START PROVIDED DATA
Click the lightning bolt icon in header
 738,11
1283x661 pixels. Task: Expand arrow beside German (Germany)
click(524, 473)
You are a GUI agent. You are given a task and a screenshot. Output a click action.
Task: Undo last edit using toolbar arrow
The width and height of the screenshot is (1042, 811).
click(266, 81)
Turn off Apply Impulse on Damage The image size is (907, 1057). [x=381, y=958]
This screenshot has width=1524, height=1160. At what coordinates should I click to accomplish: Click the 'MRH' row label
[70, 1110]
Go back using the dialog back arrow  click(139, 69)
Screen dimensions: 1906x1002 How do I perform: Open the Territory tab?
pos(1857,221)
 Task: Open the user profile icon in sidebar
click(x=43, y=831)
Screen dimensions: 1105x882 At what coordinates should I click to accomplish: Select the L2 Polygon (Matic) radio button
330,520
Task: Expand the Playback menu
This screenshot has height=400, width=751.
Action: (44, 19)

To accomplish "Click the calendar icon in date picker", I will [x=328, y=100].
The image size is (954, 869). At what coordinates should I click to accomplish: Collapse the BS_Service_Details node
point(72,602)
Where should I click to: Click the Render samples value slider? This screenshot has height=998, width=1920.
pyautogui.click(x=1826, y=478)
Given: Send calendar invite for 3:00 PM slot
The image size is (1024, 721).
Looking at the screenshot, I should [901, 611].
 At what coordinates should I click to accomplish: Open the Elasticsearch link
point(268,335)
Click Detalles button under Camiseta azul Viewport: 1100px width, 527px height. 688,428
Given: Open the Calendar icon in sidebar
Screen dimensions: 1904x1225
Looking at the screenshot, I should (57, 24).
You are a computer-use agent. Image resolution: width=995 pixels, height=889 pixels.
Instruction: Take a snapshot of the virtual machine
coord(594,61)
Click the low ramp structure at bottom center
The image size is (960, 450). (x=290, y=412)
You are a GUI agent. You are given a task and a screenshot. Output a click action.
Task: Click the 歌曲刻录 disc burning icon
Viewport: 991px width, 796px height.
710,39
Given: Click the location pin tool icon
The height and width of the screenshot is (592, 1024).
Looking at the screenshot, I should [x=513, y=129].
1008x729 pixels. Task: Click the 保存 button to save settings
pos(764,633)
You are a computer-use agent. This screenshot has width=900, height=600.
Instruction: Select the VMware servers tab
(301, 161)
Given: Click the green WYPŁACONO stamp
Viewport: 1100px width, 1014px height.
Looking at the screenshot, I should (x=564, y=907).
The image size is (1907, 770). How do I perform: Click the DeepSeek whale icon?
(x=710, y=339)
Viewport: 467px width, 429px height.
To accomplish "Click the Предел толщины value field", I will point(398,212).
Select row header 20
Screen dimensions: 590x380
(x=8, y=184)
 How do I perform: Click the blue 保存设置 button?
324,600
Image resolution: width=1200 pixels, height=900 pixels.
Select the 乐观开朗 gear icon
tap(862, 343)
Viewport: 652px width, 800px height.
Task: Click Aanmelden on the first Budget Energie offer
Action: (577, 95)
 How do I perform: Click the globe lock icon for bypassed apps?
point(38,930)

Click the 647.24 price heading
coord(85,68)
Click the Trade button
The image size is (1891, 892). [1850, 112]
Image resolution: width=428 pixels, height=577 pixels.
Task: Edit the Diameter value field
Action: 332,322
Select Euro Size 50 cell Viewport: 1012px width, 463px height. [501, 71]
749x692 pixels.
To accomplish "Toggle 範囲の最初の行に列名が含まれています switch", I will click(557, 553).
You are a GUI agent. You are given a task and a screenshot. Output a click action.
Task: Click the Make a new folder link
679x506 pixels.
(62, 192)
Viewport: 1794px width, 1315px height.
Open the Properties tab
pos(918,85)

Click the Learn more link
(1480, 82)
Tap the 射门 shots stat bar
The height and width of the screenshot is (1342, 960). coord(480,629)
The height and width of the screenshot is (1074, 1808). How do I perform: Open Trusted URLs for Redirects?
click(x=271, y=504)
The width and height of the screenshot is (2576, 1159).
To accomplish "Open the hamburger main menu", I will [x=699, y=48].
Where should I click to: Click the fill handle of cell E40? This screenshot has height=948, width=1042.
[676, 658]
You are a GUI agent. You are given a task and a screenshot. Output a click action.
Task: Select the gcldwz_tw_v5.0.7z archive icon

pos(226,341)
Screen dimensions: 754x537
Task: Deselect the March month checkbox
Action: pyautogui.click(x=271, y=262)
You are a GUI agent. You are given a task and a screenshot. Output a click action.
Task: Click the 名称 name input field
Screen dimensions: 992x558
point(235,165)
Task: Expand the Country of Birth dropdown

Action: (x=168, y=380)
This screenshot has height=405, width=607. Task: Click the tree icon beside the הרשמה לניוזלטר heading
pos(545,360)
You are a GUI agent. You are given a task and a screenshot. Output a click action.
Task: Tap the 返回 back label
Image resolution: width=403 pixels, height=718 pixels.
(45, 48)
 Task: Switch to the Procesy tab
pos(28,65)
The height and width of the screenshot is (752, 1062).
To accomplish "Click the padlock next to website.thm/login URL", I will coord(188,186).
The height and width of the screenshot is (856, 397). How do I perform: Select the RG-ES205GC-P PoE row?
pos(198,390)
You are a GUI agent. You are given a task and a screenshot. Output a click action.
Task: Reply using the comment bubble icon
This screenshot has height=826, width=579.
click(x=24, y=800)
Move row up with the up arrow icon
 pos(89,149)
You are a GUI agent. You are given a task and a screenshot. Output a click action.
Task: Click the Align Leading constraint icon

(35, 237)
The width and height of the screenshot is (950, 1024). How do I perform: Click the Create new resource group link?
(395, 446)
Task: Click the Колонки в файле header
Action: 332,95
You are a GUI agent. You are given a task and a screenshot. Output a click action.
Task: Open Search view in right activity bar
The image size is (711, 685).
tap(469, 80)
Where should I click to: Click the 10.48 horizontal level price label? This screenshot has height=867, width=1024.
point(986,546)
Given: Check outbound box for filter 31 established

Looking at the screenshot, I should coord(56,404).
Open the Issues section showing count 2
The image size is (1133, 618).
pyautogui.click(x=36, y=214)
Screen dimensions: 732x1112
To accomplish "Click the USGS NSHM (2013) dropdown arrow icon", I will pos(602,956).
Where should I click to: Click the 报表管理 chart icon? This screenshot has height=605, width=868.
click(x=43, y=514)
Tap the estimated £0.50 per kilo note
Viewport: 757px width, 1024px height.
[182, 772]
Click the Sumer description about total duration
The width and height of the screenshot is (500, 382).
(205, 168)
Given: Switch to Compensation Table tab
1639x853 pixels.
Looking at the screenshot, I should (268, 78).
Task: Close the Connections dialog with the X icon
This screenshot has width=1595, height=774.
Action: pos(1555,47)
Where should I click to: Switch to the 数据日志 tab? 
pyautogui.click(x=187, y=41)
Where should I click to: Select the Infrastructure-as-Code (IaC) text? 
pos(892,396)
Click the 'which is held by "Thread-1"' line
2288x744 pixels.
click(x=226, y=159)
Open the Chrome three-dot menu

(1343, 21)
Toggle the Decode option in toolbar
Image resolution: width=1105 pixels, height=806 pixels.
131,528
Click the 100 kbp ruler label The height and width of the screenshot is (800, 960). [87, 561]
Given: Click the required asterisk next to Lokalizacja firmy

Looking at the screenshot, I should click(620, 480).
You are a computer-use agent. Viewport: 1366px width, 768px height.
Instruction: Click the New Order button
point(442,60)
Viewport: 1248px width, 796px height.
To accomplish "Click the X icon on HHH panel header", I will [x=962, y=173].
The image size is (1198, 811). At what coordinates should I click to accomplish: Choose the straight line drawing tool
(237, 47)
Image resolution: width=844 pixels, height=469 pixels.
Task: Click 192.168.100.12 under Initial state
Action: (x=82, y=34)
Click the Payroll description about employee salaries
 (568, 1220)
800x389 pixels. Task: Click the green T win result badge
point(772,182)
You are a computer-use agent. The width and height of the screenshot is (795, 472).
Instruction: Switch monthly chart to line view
END PROVIDED DATA
> TASK DETAILS: Retype exactly the lines of the data above, starting at its first line and finishing with the line that has "Turn off Apply" in it.

> EXERCISE ANSWER:
Click the lightning bolt icon in header
 738,11
1283x661 pixels. Task: Expand arrow beside German (Germany)
click(524, 473)
You are a GUI agent. You are given a task and a screenshot. Output a click action.
Task: Undo last edit using toolbar arrow
The width and height of the screenshot is (1042, 811).
click(266, 81)
Turn off Apply Impulse on Damage The image size is (907, 1057). [x=381, y=958]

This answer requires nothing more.